Records for this task
════
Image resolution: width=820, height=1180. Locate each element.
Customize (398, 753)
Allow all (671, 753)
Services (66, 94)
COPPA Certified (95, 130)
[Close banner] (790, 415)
════
The task
The full listing should be restated word for word.

Your solution
Image resolution: width=820, height=1180. Locate each element.
Customize (398, 753)
Allow all (671, 753)
Services (66, 94)
COPPA Certified (95, 130)
[Close banner] (790, 415)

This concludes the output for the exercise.